All lines from the one with "Manage preferences (565, 2505)" onward, through the last line of the records below, are to be retyped word for word.

> Data entries
▬▬▬▬▬▬
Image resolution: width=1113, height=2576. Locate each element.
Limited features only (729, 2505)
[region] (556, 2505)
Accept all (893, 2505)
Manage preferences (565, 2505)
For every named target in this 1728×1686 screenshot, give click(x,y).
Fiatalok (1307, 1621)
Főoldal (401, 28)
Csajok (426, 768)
▬▬▬▬▬▬
> FINISHED EXERCISE
Manage preferences (565, 2505)
For every named target in this 1728×1686 screenshot, give click(x,y).
Fiatalok (1307, 1621)
Főoldal (401, 28)
Csajok (426, 768)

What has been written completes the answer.